Otimização de um plasmídeo vacinal por introdução de elementos de direcionamento nuclear a ser veiculado por Lactococcus lactis

Abstract

Lactococcus lactis, the Lactic Acid Bacteria model, is considered to be safe and has been widely used for the production and delivery of antigens and cytokines to the mucosal level. More recently some studies have focused on their use as delivery vehicles of DNA vaccines, an innovating vaccine platform that involves administration of a plasmid vector of eukaryotic expression capable of coding imunogenic or imunomodulatory proteins with high potential as profilaxic and/or therapeutic agent. DNA vaccine delivery methodologies developed till today present relative efficacy in delivering the vaccine plasmids to host cells, although they are failures in their delivery to the cell nucleus, which is the crucial event for expression of the ORF of interest and DNA vaccine action. Considering that the nuclear envelope constitutes the major obstacle for nuclear entry of vaccine plasmids into target cells, optimizing the delivery of these to the nucleus, as well as transpositioning this barrier, is of fundamental importance for the efficiency of a DNA vaccine.
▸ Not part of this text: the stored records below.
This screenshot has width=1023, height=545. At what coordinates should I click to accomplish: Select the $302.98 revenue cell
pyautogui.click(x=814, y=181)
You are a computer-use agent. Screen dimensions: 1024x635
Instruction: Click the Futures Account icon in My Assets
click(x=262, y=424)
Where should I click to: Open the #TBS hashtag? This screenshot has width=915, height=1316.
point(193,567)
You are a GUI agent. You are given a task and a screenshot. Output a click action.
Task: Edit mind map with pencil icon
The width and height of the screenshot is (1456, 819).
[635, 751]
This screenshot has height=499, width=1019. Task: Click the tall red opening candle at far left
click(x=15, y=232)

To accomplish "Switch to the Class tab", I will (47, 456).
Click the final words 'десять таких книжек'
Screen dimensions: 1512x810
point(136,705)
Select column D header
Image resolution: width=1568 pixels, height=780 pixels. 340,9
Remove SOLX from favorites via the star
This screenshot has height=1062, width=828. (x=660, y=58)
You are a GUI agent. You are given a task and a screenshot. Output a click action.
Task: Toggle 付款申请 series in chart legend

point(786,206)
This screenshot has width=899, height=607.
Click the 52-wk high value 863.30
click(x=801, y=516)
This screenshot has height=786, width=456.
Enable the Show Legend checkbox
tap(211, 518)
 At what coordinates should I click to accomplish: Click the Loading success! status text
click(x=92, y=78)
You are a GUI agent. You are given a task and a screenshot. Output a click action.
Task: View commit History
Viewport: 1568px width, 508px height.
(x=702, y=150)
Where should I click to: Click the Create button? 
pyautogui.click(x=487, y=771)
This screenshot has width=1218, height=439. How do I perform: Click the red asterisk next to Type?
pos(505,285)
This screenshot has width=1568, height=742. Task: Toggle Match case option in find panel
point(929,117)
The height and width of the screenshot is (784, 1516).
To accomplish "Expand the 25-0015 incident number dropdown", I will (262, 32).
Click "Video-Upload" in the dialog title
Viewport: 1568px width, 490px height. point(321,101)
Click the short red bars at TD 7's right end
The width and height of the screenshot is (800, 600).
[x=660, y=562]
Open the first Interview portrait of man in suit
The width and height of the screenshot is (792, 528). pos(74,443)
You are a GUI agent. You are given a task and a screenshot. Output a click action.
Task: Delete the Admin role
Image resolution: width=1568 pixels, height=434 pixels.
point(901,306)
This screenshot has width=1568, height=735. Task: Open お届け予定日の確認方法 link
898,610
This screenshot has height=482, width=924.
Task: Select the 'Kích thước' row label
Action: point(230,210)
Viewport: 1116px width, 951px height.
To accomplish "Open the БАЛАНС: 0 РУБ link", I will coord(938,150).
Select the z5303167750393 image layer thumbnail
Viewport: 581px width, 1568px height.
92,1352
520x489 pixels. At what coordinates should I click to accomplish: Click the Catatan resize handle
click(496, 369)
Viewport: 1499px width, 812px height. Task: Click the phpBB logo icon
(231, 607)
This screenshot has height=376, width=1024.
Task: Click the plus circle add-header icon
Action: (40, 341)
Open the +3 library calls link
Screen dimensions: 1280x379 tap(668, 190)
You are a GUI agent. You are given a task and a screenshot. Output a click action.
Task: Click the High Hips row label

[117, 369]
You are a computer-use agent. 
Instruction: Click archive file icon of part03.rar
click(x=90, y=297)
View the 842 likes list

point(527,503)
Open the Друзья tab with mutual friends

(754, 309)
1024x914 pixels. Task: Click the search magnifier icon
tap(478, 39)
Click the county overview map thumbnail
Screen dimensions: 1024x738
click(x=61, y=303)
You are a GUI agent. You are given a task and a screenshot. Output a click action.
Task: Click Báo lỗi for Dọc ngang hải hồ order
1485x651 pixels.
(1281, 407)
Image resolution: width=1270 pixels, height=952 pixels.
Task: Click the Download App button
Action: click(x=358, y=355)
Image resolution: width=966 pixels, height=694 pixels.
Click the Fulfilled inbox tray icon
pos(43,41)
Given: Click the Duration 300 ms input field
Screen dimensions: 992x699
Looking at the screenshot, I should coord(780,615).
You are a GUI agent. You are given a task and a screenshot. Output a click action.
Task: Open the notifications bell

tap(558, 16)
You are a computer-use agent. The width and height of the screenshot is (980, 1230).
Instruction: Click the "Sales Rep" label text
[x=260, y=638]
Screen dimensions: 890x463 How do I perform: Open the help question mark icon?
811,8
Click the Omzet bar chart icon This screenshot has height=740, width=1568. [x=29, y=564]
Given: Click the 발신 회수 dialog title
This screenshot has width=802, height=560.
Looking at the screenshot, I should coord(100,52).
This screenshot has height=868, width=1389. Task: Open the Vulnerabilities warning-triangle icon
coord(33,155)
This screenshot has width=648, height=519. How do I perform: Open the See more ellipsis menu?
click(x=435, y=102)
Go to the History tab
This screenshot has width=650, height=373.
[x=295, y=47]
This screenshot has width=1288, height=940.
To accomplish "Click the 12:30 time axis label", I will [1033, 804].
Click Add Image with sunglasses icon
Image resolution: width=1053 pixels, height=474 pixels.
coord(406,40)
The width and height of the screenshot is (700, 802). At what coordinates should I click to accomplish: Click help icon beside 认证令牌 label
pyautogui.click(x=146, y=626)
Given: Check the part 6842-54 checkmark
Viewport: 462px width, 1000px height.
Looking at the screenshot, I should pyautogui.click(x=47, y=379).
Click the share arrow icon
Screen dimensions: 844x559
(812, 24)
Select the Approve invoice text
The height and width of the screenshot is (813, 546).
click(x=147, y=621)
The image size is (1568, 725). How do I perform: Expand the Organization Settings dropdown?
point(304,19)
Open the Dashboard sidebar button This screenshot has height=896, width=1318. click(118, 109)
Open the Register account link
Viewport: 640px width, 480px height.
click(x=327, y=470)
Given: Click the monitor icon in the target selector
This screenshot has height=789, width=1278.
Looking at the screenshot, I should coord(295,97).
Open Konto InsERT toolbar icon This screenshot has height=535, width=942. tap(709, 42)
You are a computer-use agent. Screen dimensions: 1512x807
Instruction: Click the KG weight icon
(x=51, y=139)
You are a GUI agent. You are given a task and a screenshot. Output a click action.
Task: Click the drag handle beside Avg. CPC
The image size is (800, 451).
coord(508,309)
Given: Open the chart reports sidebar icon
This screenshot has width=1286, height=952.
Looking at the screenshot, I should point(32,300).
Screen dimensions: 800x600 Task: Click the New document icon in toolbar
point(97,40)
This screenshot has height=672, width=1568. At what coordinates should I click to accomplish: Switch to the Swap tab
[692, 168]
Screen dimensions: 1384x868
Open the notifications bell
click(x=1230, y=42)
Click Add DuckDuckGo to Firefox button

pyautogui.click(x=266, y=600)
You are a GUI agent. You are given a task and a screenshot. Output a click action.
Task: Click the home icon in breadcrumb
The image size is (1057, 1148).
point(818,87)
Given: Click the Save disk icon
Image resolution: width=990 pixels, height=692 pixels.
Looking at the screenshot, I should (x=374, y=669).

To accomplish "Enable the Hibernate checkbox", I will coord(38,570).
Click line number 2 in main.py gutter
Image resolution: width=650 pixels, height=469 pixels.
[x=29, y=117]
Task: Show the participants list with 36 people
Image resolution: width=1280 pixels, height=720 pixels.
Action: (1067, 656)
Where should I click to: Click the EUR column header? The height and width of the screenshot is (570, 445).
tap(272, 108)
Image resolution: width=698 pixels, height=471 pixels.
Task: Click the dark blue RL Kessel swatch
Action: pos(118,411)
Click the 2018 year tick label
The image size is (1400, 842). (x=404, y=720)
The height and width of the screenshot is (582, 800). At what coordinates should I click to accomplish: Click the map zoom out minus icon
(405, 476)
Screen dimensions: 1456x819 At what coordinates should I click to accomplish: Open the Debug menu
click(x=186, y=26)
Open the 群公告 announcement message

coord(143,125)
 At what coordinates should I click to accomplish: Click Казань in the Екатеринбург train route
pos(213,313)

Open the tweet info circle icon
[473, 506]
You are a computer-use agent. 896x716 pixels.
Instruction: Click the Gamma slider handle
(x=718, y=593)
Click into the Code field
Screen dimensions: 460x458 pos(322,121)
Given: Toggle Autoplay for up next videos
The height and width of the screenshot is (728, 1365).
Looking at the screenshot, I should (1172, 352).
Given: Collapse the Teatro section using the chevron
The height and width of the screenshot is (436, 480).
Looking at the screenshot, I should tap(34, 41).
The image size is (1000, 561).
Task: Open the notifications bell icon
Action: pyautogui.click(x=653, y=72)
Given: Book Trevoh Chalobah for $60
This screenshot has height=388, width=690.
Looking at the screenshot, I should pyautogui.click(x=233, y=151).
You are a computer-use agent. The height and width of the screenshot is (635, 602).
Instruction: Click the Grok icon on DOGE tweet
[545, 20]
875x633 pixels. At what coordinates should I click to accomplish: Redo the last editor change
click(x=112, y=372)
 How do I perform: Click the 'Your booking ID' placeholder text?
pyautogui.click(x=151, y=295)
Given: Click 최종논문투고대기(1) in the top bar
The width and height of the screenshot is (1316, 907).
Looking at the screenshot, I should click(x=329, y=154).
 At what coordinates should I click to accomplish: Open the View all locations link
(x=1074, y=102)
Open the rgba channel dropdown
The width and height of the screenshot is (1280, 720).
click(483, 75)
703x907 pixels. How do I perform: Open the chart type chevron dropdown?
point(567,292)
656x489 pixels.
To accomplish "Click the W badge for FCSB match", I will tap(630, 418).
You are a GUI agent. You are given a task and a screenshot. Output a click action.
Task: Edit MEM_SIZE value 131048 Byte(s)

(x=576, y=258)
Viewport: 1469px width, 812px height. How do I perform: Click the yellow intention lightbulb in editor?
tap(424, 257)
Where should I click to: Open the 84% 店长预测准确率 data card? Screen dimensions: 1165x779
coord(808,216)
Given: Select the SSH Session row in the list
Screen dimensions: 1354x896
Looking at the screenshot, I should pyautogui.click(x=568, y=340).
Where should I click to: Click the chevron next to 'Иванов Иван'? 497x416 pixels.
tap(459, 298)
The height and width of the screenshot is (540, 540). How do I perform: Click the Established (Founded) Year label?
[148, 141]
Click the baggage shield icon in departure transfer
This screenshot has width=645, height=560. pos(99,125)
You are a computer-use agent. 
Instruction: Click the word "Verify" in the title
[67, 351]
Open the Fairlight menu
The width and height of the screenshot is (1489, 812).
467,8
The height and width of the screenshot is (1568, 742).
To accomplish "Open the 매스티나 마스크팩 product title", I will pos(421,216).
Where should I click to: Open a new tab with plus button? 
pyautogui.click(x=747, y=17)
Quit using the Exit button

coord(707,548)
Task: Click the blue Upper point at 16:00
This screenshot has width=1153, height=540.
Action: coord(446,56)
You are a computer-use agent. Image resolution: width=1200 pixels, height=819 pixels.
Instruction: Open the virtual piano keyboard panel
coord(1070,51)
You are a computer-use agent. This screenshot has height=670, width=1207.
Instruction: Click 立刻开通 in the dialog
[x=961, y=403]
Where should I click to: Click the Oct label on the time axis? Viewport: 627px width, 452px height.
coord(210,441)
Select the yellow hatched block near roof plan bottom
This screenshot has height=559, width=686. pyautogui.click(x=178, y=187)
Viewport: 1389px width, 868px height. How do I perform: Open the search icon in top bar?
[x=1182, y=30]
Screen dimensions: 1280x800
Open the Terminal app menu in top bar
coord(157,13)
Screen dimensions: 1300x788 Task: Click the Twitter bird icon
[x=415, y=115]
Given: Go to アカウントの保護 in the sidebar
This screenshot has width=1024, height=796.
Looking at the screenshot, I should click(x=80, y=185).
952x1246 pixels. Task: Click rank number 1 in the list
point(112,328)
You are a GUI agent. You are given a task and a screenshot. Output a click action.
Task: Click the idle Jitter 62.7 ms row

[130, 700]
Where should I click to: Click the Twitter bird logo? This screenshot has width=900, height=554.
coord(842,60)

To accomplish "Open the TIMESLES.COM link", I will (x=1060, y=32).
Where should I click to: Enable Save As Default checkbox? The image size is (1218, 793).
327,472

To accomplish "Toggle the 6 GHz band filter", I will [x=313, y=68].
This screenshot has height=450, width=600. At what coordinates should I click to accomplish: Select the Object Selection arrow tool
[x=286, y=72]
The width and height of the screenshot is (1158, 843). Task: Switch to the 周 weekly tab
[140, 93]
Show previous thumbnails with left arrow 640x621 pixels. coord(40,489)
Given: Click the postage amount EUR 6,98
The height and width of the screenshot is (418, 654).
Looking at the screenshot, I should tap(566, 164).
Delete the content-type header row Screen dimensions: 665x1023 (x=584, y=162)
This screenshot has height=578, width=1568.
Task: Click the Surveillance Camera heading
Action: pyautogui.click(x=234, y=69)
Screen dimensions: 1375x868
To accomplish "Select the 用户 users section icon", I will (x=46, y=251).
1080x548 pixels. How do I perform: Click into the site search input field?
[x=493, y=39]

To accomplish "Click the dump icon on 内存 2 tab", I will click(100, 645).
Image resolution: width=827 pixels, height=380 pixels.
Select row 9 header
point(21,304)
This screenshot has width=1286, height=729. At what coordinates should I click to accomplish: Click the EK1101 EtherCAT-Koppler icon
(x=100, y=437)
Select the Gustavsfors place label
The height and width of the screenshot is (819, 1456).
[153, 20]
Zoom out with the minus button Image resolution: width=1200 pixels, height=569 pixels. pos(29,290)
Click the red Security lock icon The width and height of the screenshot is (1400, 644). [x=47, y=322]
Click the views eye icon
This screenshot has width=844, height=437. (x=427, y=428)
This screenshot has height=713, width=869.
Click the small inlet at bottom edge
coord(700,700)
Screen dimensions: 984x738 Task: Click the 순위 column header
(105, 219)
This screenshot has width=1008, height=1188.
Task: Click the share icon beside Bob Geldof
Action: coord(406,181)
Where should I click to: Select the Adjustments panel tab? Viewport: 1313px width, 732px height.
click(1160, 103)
With the objective of improve nuclear import levels and gene expression of a vaccine plasmid developed by our research group (pValac; Vaccination using lactic acid bacteria), to be delivered specifically by an invasive strain of L. lactis, this works goal was to optimize this plasmid by inserting a nucleotide sequence from the simian virus 40 (SV40), characterized by its capacity to deliver exogenous DNA to the nucleus of eukaryotic cells and increase gene expression of the plasmids that contain it. This sequence, called DNA nuclear Targeting Sequence (DTS) was cloned into the pValac vector and in order to evaluate the functionality of this construction, the ORF of the Green Fluorescent Protein (GFP) was used as reporter. The functionality of the final construction, pValac::DTS::gfp, was assessed by transfection of mammalian cells and analysed through fluorescent microscopy and RT-PCR. In order to compare GFP expression between the pValac::DTS::gfp plasmid and the control plasmid, pValac::gfp, flow cytometry experiments were also performed. The obtained results showed that the presence of the DTS in the pValac::gfp plasmid was not able to improve the expression of the reporter protein, disagreeing with most of the results reported in the literature.